Kimberly-Clark Gives UT Rights to Fabric

KNOXVILLE — An international manufacturer of consumer products has donated rights to one of its nonwoven elastomeric fabrics to the University of Tennessee for further research and development.

Kimberly-Clark Corp., through its wholly owned subsidiary, Kimberly-Clark Worldwide, has contributed the technology and rights to Demique (R) durable nonwoven fabric to the university.

“We’re extremely pleased to donate this technology to the University of Tennessee, where it can be developed and commercialized to its full potential,” said Cheryl Perkins, Kimberly-Clark’s vice president and senior technical officer. “UT is well-positioned to extend and develop Demique (R) in its research programs, as well as pursue its numerous commercial applications.”

The company made the donation because the Demique (R) technology falls outside Kimberly-Clark’s strategic business focus, Perkins said. The corporation is making such donations to universities where complementary expertise exists, she said.

“Kimberly-Clark’s generosity underscores the importance of research and development to the university,” UT President J. Wade Gilley said. “The reputation of our researchers in textiles and chemical engineering brought UT this gift.

“This can have long-term positive implications not only for UT but for the economy of Tennessee as we seek to make UT one of the nation’s top 25 universities.”

The gift includes seven patents, the Demique (R) trademark, an inventory of already manufactured fabric, and technical information necessary to let UT conduct further research and development in the pursuit of additional commercial possibilities.

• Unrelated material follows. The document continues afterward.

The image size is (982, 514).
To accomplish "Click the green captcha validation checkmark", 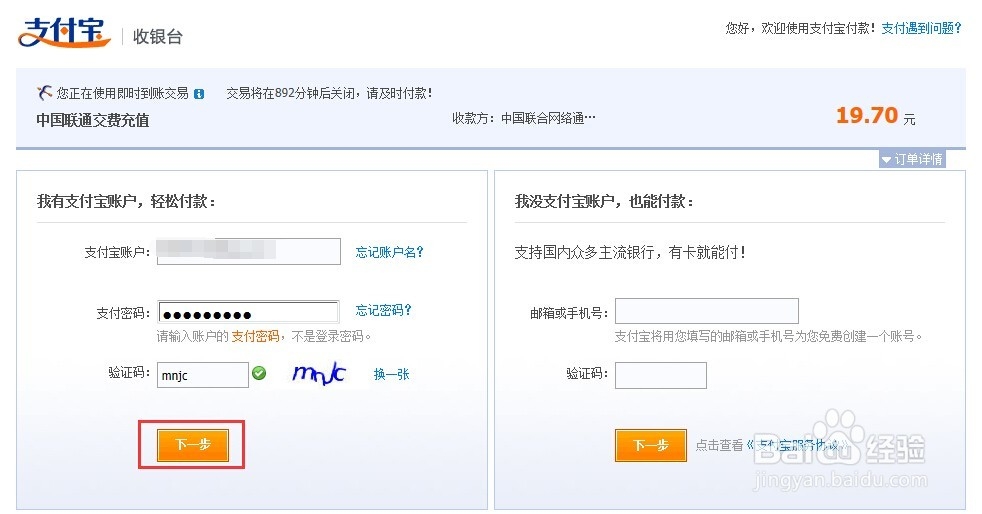I will click(x=259, y=373).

The fabric is known technically as a polyetherester elastomeric nonwoven, a strong, stretchable fabric that can be used in home furnishings, automotive applications and limited-use clothing.

The UT Research Corporation, which handles UT patents and other intellectual properties, accepted the donation on behalf of UT. The university’s Textiles and Nonwovens Development Center and faculty from chemical engineering will research the fabric and develop additional uses for it.

“This donation is consistent with Kimberly-Clark’s corporate interests in strengthening its partnerships with UT, which is a core recruiting school for the company,” said Corrine Sukiennik, Kimberly-Clark’s director of global technology transfer.

Kimberly-Clark Corp. is a leading consumer products company. Its global tissue, personal-care and health-care brands include Huggies, Pull-Ups, Kotex, Depend, Kleenex, Scott, Kimberly-Clark, Safeskin, Tecnol, Kimwipes and WypAll. Other international brands include Andrex, Scottex, Page, Popee and Kimbies. Kimberly-Clark also is a major producer of premium business, correspondence and technical papers. The company has manufacturing operations in 40 countries and sells its products in more than 150 countries.